Comment by mojomark

6 years ago

Good discussion. On the flip side, in my data mining class the professor keeps saying ~"you may be able to find clusters in a data set, but often no true correlation exists." However, that's an absolute statement I just don't swallow. In my mind what I see is that if an unexplained correlation or non-correlation appears, it may be random (or true) or it could be the result of an unmeasured (hidden) variable. In your two examples, your simply pointing out two respective hidden variables that weren't accounted for in the original analysis.

I think any data analysis should always be caveated with the understanding that there may be hidden variables shrouding or perhaps enhancing correlations - from economics to quantum mechanics. It's up to the reviewer of the results to determine, subjectively or by using a standard measure, whether the level of rigor involved in data collection & analysis sufficiently models reality.

Perhaps they are trying to explain clustering illusion?
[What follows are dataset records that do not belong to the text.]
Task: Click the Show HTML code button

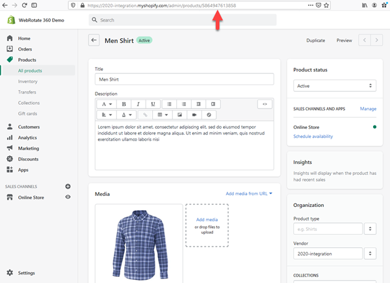Action: (x=265, y=104)
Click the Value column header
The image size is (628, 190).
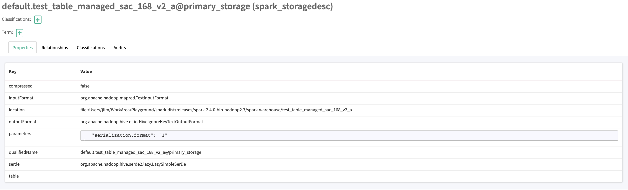[x=86, y=71]
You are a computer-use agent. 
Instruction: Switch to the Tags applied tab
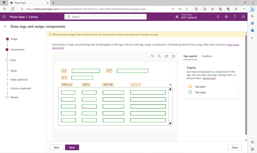pos(190,56)
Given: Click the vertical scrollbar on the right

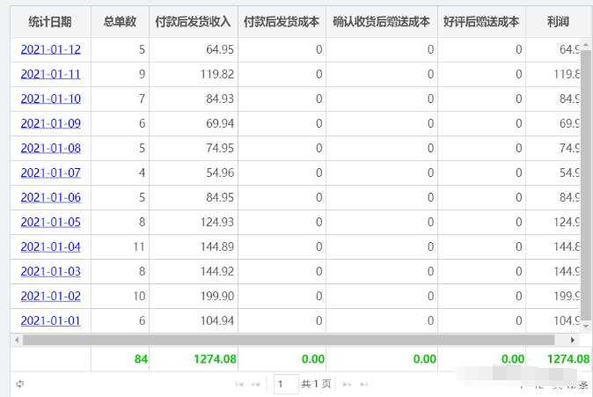Looking at the screenshot, I should click(x=586, y=176).
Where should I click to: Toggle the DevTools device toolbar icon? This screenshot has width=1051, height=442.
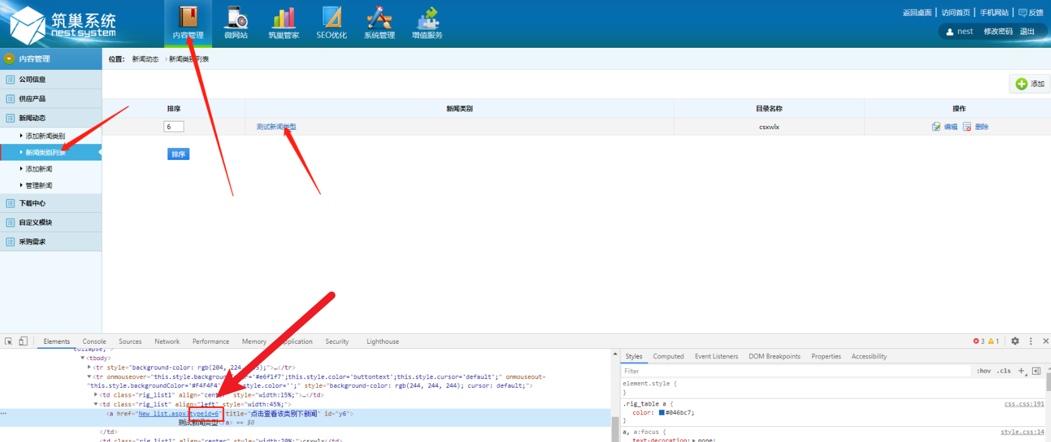click(x=23, y=341)
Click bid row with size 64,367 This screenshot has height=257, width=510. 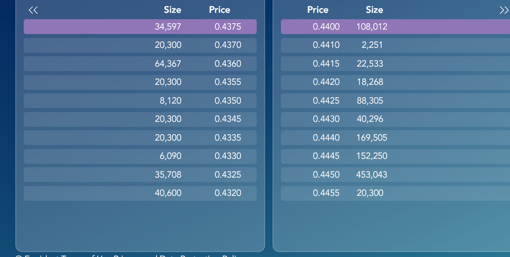tap(140, 64)

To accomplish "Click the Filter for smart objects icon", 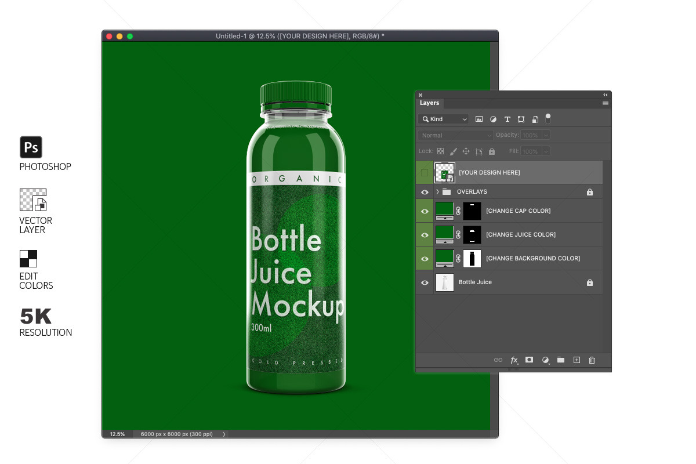I will (535, 119).
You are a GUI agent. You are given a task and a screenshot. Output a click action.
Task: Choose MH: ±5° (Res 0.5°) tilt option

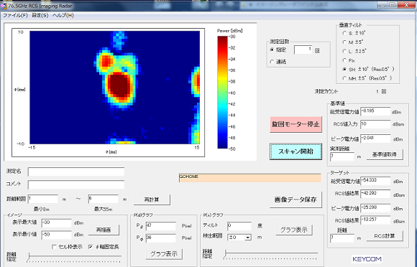coord(344,78)
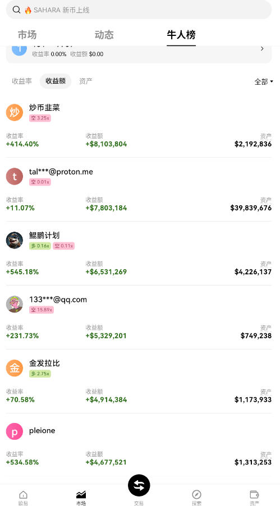Select the 收益额 sort pill

(x=56, y=81)
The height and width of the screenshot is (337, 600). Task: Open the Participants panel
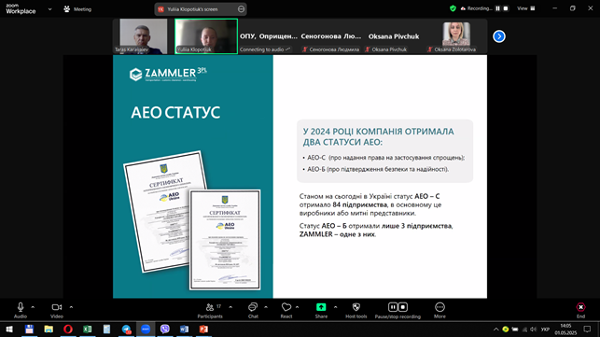(x=210, y=310)
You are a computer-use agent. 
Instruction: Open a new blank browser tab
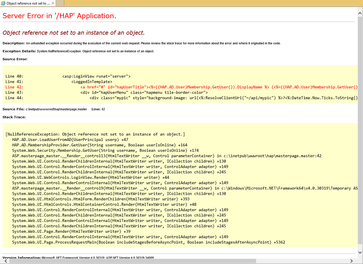60,3
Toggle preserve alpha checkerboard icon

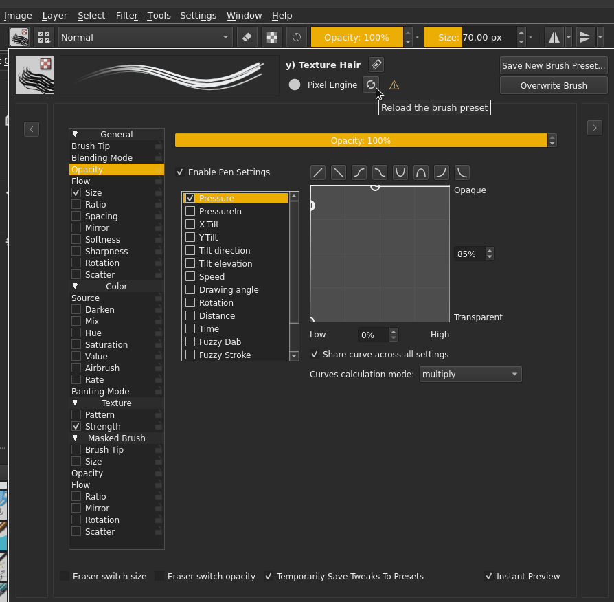(272, 37)
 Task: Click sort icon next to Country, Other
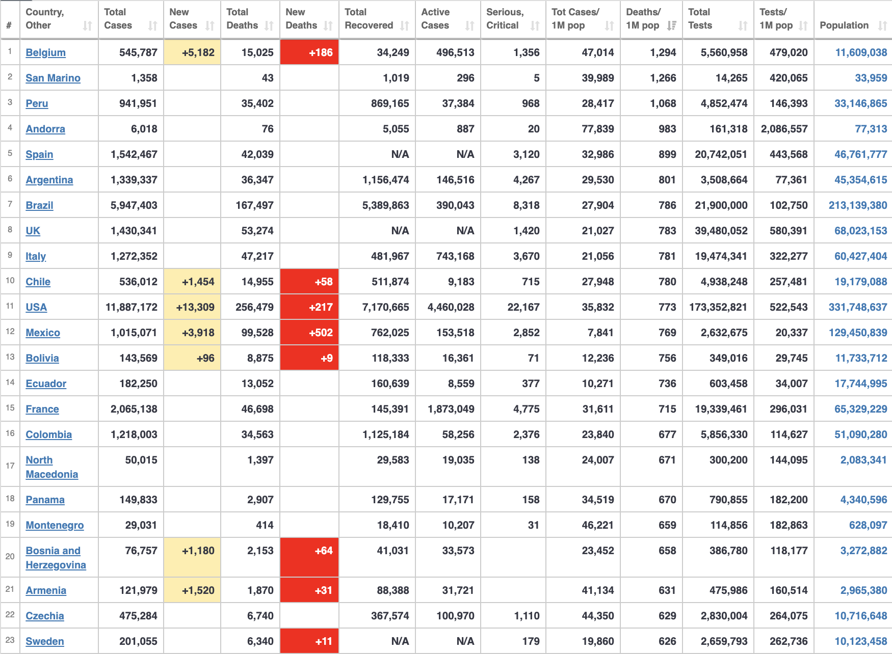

The phenomenon that even random data will produce clusters. You can take that further and state random data WILL produce clusters. If you don't have clusters then your data is not random and some pattern is at play.

This really tricks up our mind as our mind tries to find patterns everywhere. If you try and plot random dots you will usually put dots without clusters. A true random plot will have clusters.

https://en.wikipedia.org/wiki/Clustering_illusion

Edit: Note your professor said "often" which means they did not make an absolute statement

  • Ipso factum all "natural" variables are related to bounded random walk which produces clusters (Markovian process), or otherwise have complex chaotic (e.g. fractal) mechanics, which also produces clusters. This follows from physics.

    Maximum entropy as well as zero entropy is a very rare state to observe.

    • does this imply that the universe somehow rewards structures that engender 'compressibility' (coarse graining)? it does seem like our brains subjectively enjoy identifying it, to the point of over-optimization in the form of phenomena like pareidolia

      3 replies →

  • >"The phenomenon that even random data will produce clusters."

    You don't really mean "random", you mean i.i.d. You can have a statistical model where the probability of something happens is random, but not independent of the past values (eg, the next step a markov chain).

The ability for adults to drink milk and fluency in speaking English is well correlated. This is because those of northern European ancestry are more likely to be able to drink milk, and it happens that most of northern European ancestry either immigrated to an English speaking country (US) 150 years ago, or are in a country where English instruction is good.

It's probably in the same vein as the classic quote by Tukey "The combination of some data and an aching desire for an answer does not ensure that a reasonable answer can be extracted from a given body of data." - a "need" for an answer can easily motivate people to mangle the data in order to find it even if it doesn't exist.